3 Learning distributed representations of concepts

There have been many different proposals for how conceptual information may be represented in neural networks. These range from extreme localist theories in which each concept is represented by a single neural unit (Barlow 1972) to extreme distributed theories in which a concept corresponds to a pattern of activity over a large part of the cortex. These two extremes are the natural implementations of two different theories of semantics. In the structuralist approach, concepts are defined by their relationships to other concepts rather than by some internal essence. The natural expression of this approach in a neural net is to make each concept be a single unit with no internal structure and to use the connections between units to encode the relationships between concepts. In the componential approach each concept is simply a set offeatures and so a neural net can be made to implement a set of concepts by assigning a unit to each feature and setting the strengths of the connections between units so that each concept corresponds to a stable pattern of activity distributed over the whole network (Hopfield 1982; Kohonen 1977; Willshaw, Buneman, and Longuet-Higgins 1969).

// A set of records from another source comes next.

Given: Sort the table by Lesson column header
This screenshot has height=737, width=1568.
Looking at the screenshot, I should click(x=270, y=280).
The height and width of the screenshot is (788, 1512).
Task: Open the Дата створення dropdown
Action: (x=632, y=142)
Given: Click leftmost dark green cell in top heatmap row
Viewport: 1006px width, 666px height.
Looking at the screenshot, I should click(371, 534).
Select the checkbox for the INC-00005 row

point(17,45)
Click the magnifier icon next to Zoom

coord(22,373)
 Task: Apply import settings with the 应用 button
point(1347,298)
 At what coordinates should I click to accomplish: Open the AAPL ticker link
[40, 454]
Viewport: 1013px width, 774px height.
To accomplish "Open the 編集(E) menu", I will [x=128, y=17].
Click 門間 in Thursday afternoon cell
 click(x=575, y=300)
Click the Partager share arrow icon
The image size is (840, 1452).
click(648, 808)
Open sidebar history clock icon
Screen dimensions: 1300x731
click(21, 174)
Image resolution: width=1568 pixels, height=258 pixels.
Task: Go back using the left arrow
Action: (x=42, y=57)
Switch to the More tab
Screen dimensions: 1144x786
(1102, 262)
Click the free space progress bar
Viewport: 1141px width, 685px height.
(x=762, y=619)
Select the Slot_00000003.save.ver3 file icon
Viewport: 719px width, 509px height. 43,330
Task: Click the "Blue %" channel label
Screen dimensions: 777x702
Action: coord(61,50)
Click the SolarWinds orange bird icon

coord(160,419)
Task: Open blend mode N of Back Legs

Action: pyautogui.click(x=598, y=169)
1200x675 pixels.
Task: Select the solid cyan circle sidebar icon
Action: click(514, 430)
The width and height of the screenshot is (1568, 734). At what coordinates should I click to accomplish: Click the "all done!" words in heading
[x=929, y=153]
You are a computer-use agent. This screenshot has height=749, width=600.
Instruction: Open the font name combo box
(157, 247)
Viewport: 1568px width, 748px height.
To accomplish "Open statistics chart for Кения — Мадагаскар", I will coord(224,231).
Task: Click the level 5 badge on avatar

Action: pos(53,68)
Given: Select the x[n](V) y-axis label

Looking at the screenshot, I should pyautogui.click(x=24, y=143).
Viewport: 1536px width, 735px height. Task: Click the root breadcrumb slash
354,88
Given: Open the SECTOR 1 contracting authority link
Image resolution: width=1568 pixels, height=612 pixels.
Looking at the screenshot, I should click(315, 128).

The network can then perform concept completion (i.e. retrieve the whole concept from a sufficient subset of its features). The problem with componential theories is that they have little to say about how concepts are used for structured reasoning. They are primarily concerned with the similarities between concepts or with pairwise associations. They provide no obvious way of representing articulated structures composed of a number of concepts playing different roles within the structure.